Community violence can impact children and their caregivers in many different ways. Despite caregiver efforts to shield their child from tragic events, children can still learn about acts of violence by witnessing the event directly, talking with peers, overhearing adult conversations, or even watching TV.
How do I talk to my child about community violence?
- It is better for children to hear about an event from a parent or caregiver in an honest, age-appropriate way.
- Keep it simple. As much as possible, use terms that your child is already familiar with to reduce potential confusion or misunderstanding.
- Avoid being vague, which may leave your child with even more questions.
- Remind children that they are safe and that there are people who can help them, like parents, teachers, or police officers. Children might want to list their own “safe people” in each environment so they know who would help them in a crisis.
- It is possible that your child may not want to talk about what has happened and that is okay.
- Let them know that you are always available to talk! Reassure them that there are no wrong or bad questions.
Violence in our community can evoke a wide range of emotions, such as sadness, anger, confusion, or fear. Young children may not be able to verbalize what they are feeling and instead may display changes in their behavior (such as an increase in temper tantrums, clinging to parents, toileting accidents, or difficulty sleeping). Children may display a sense of helplessness and may be uncertain if the danger has passed (see The National Child Traumatic Stress Network). Children may have many questions, and they rely on their caregivers to help support them as they process these emotions. Here are some ways to help support young children during times of crisis:
- 1. Provide a safe, open space where children can share their thoughts and feelings.
- It is important to validate your child’s feelings. Try not to minimize their fears. For example, a caregiver could say, “It is okay to feel worried, this makes me feel worried, too.”
- Encourage children to ask questions and be prepared to answer them in a simple, honest way. You may have to repeat information several times.
- Children may repetitively ask the same question over and over as a way of seeking reassurance or to process what has happened.
- 2. Model appropriate responses for children
- Even very young children can be attuned to their caregivers’ feelings. It is okay to label this, “Mommy is feeling sad today.”
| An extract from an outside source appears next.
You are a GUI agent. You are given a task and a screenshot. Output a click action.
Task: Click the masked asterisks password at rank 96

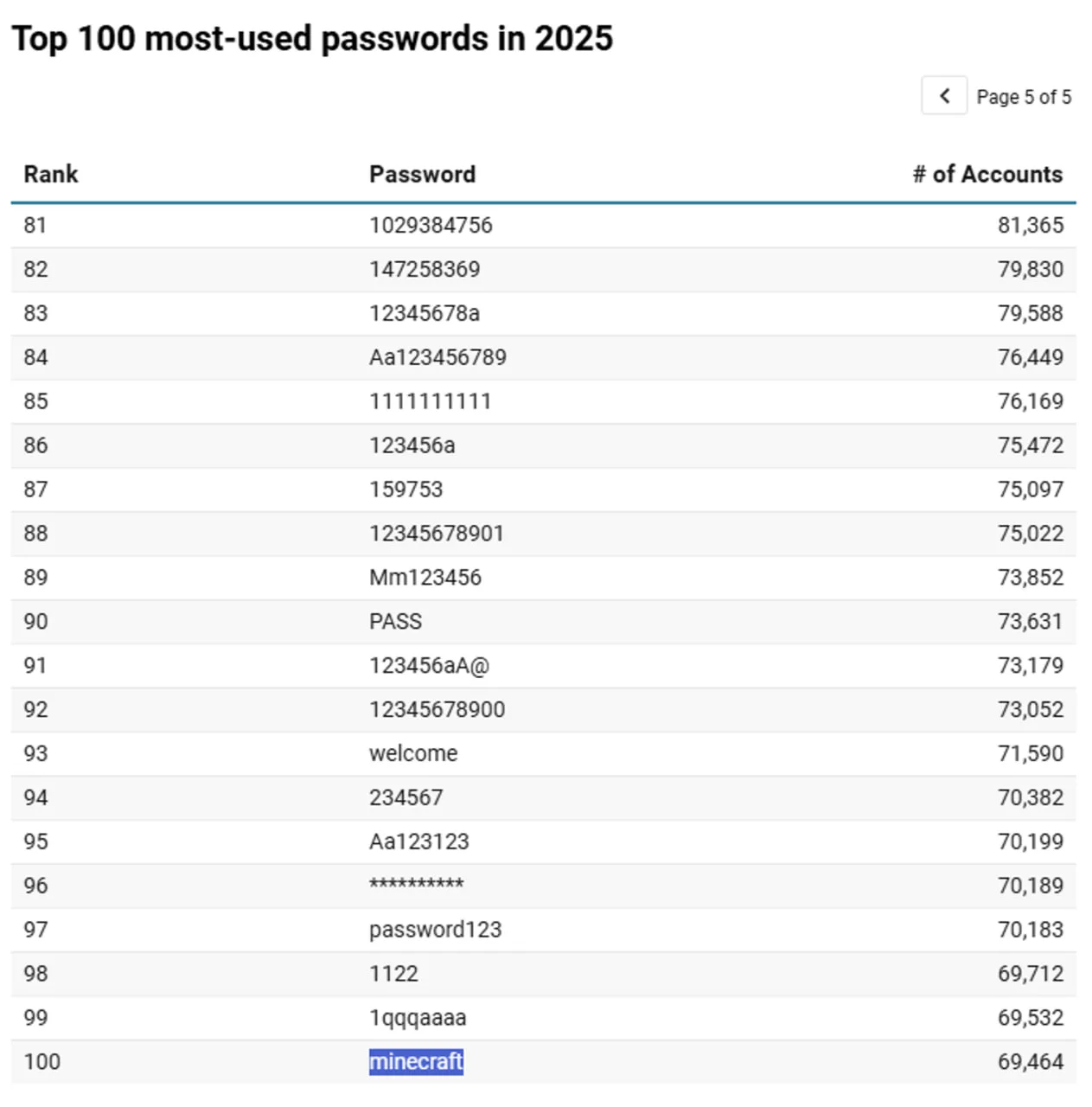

- Let your child know what you do to feel better when you are scared or sad. If reading a book or listening to music helps a parent feel better, children are more likely to try using the same coping skills.
- 3. Limit media exposure
- Limit your child’s TV and internet time; be mindful of news coverage playing in a common area where your child could easily overhear.
- Avoid sharing graphic images or unnecessary details about the event with your child.
- Children often overhear adult conversations, either on the telephone or in-person. Be mindful of whether your child might overhear your adult discussions about the event.
- 4. Maintain routine
- Routines provide children with a sense of security and normalcy. As much as possible, keep their daily schedules the same. Try to avoid letting children stay home from school, as this might increase their anxiety when they inevitably have to separate from their parent in the future.
- It may be helpful to inform your child of caregiver whereabouts if they express worry.
- 5. Seek professional help, if necessary
- If your child’s fears are leading to increased difficulties such as sleep disturbances, somatic complaints (stomachaches, headaches), sudden difficulty separating from caregivers, or increased emotional problems and regression, seeking professional help for your child may be beneficial. Mental health services might be accessed through the family’s insurance; additional providers may be referenced on The National Child Traumatic Stress Network’s website.
Additional resources and advice can be found at The National Child Traumatic Stress Network.